WHAT YOU HAVE TO DO
I need every line that includes the word "width" copied from the material.

MATERIAL SUPPLIED

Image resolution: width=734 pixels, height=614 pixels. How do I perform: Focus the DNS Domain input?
...
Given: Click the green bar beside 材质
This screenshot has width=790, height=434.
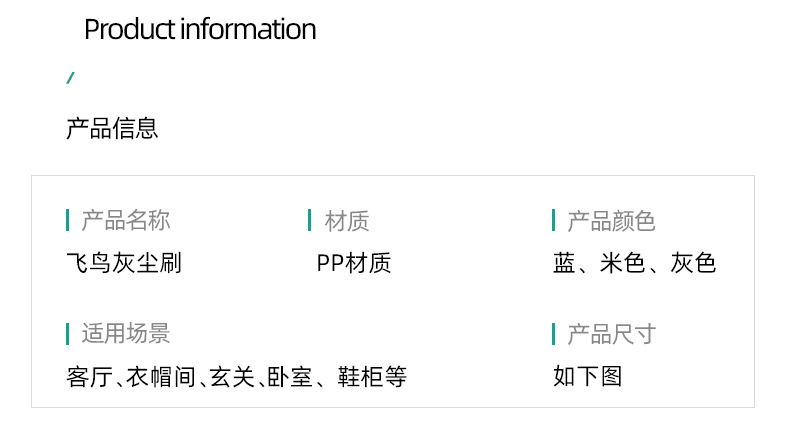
--
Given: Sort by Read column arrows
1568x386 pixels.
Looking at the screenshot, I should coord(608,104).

ANSWER BOX
Image resolution: width=734 pixels, height=614 pixels. How do I perform: Focus the DNS Domain input?
This screenshot has width=790, height=434.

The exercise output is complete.